EXERCISE TASKS =
A - In the NEP training tutorial, what calculator computes the energies, forces and stresses in place of density functional theory?
B - Copy the NEP training tutorial word for word from "Lastly, we note" to "the configurational space.".

Structure generation and NEP training#
This tutorial demonstrates a simple approach for generating an initial set of training structures for the construction of a NEP for bulk aluminium.
Structure generation#
First, we identify all the relevant prototype structures (FCC, BCC, HCP, diamond) that we want to include in the training set.
Next, we generate strained and deformed versions of the prototype structures. Additionally, we include rattled supercells (of various sizes) with random atomic displacements.
Lastly, we note that if one wants to consider mixed alloy systems, defects, surfaces etc, one needs to be more careful during structure generation to include training structures such that one spans that part of the configurational space.
Training#
We use the function setup_training in calorine in order to set up and prepare all relevant files for the training. Here, we use the ASE EMT calculator (instead of density functional theory) to compute energies, forces and stresses for the training structures to make the tutorial more lightweight. After the NEP is trained we carry out some simple analysis of the model, specifically by constructing parity plots.
Note that the approach in this tutorial can be used to construct an initial NEP for the given system. However, after training this initial model it is recommened to carry out a few iterations of active learning based on, e.g., molecular dynamics simulations to enhance the training set.

COLLECTED DATA =
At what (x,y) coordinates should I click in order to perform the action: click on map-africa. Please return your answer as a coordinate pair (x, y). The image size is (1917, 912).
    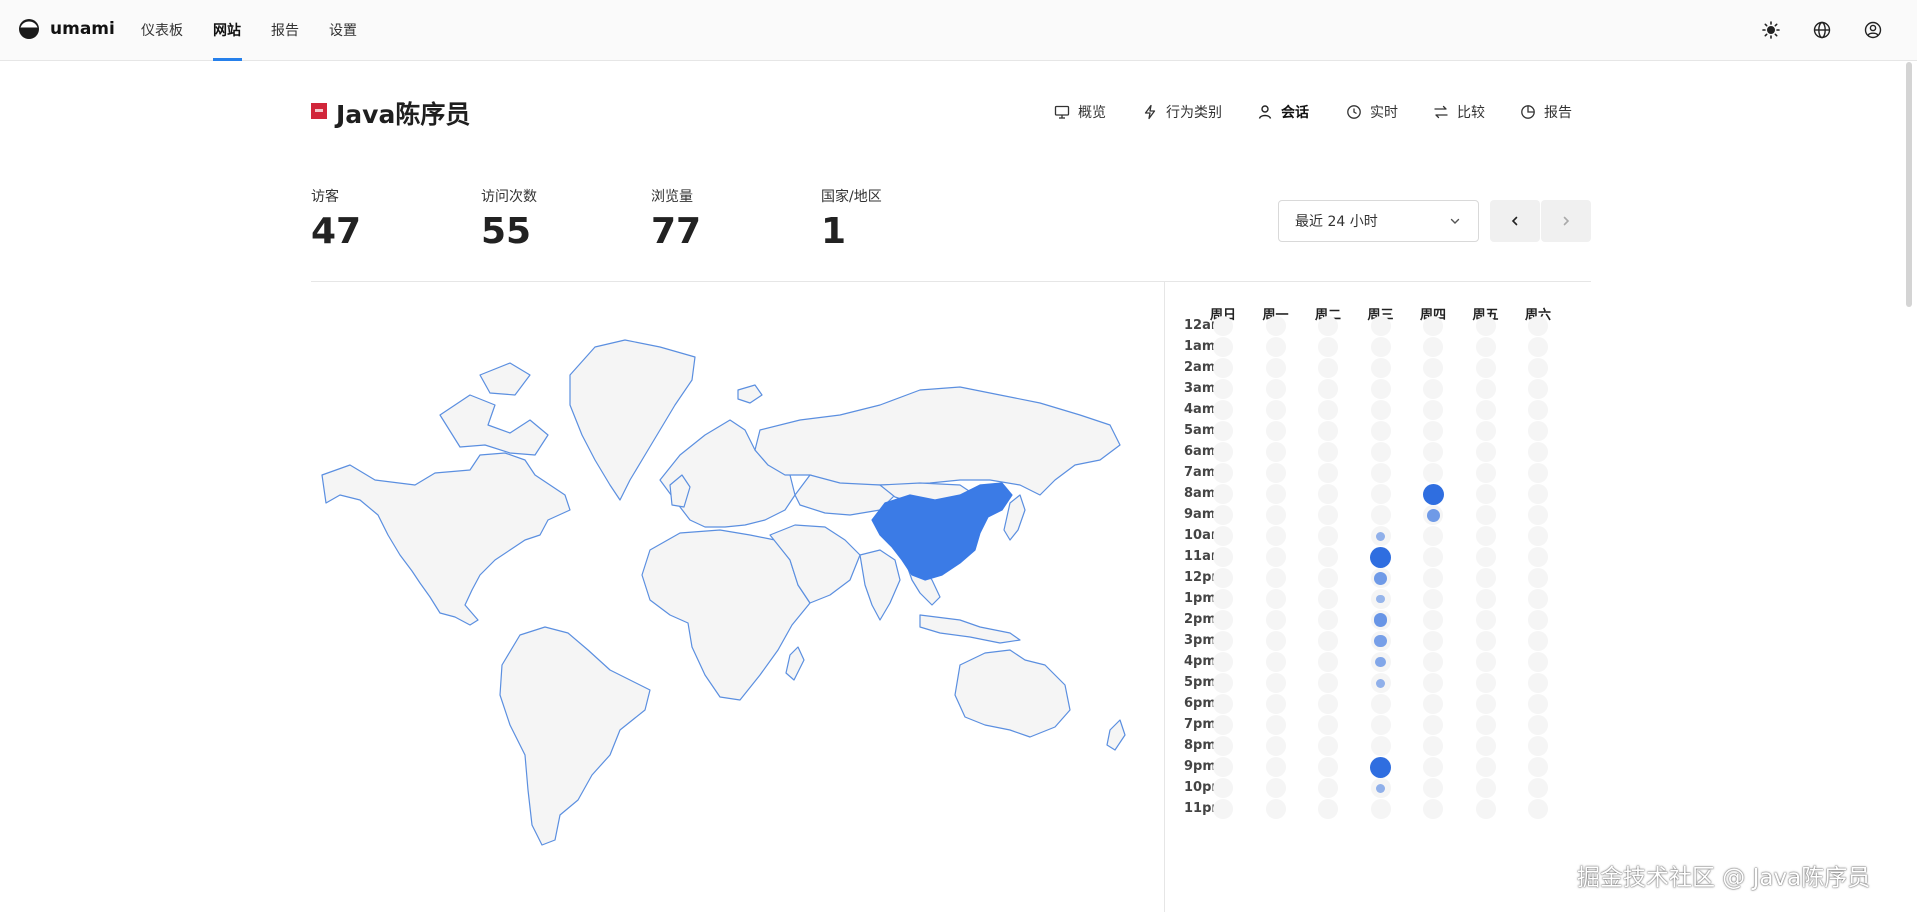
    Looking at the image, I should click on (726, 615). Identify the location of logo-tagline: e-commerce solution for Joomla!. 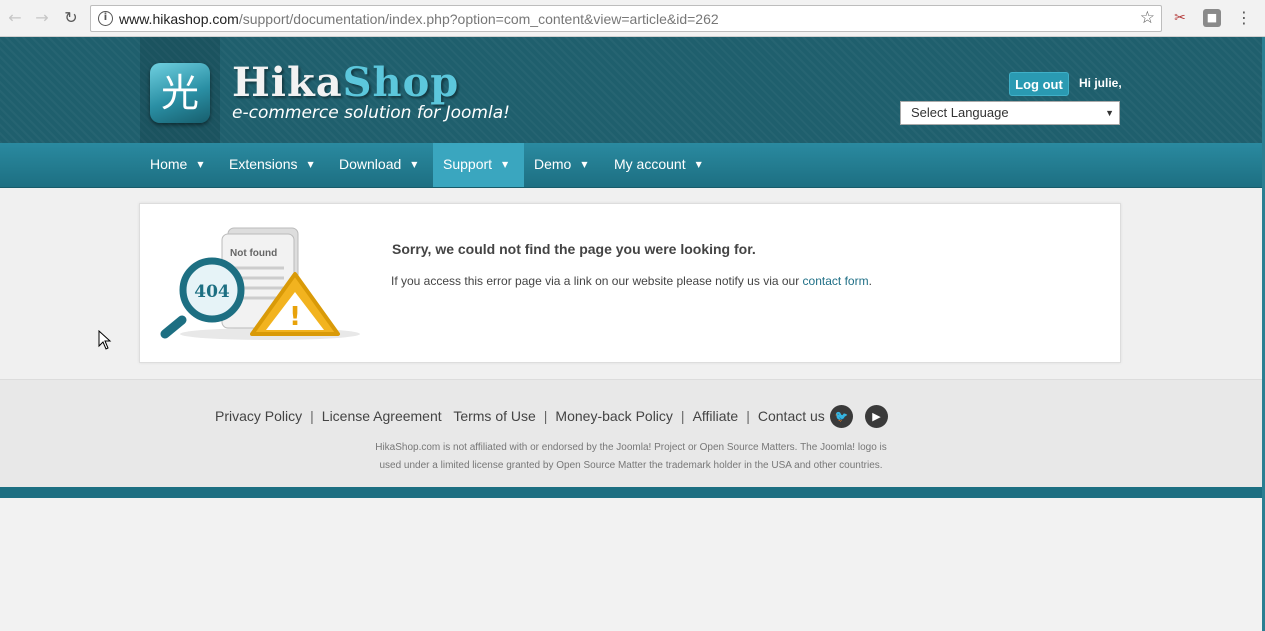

SOLVED TASKS =
A - The ASE EMT calculator.

B -
Lastly, we note that if one wants to consider mixed alloy systems, defects, surfaces etc, one needs to be more careful during structure generation to include training structures such that one spans that part of the configurational space.